Make sure you keep the software updated and buy reputable software from reputable companies.
Clear screen and clear desk policy
This is simple good practice to lock your screen whenever you are away from your computer. This will stop anyone from seeing anything confidential or anything others shouldn’t generally see. Ideally every computer should be set to automatically lock when it goes to sleep.
A clear desk policy can be used to encourage employees to clear their desks at the end of each day. This reduces the chance of information theft and security breaches caused if sensitive information is left out and visible. And of course, this also makes a good impression if clients come to your office.
Test your back up
Your backup is running every night, isn’t it? When did you last check the amount of data being backed up, whether the right files are being backed up and that the backup is completing successfully every time it is run? What is the password to access the backup? Whose email address is used to access the backup if you need to reset the password? Is that person still with you?
Test the important and most challenging documents such as your mission critical information e.g. email and finance systems, pictures/large files and then randomly select some other files on each test you run.

## Dataset records
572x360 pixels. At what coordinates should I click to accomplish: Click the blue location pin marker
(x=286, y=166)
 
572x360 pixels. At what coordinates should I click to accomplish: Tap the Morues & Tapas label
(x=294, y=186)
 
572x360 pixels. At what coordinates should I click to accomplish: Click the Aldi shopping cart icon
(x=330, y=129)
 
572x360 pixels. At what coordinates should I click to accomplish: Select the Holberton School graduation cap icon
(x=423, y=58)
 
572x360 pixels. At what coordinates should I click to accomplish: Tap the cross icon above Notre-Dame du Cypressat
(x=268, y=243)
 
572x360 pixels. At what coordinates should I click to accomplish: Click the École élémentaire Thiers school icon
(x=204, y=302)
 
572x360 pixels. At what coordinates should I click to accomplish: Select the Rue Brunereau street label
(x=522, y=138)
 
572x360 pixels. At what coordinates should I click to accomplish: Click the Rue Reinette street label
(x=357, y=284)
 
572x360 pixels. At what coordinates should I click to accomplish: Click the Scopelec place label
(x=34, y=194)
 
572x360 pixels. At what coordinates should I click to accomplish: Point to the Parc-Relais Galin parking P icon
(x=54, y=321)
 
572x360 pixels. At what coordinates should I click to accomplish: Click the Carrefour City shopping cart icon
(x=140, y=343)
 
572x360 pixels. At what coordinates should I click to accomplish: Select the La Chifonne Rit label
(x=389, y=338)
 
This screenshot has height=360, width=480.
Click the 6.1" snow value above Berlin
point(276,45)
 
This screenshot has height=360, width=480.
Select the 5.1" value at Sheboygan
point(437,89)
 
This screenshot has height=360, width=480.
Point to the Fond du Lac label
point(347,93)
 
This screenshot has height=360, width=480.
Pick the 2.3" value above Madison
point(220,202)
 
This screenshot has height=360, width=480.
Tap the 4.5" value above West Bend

## Objective 1
According to the office security tips, why should staff clear their desks at the end of each day? Answer in one to three sentences.
## Objective 2
Summarize the office security tips in two sentences.
## Objective 3
Write the next part of the office security tips, picking up right after the last sentence.
The listing is unrelated material and has nothing to do with the office security tips.

## Task response 1
Clearing desks lowers the chance of information theft and security breaches that can happen when sensitive information is left out where people can see it. It also makes a good impression if clients visit the office.

## Task response 2
Keep software updated and bought from reputable companies, lock your screen whenever you step away, and clear your desk at the end of each day so confidential information isn't left visible. Regularly check that your backup is running correctly and that you still have access to it, and test-restore key documents such as email and finance records along with some files chosen at random.

## Task response 3
Organisations need to continually monitor and manage information and processes to mitigate the risk of an attack and the impact of a breach. For example:
- New employee – security training as part of their induction
- Leaver – remove all access to your systems
- New piece of software or more people using that software? Does this affect your recovery plan?
- Employee updates – at least monthly
And finally, if your security and back up processes are working correctly, do you know how to run the restoration process and where you do this? This requires certain skills and software – you need to make sure you have this in place to get back up and running.
We hope you have found this of use. However, if you are feeling overwhelmed about your security and recovery processes and would like to understand more, please call us on 01727 843888 or click here and we will be in touch to discuss this further with you.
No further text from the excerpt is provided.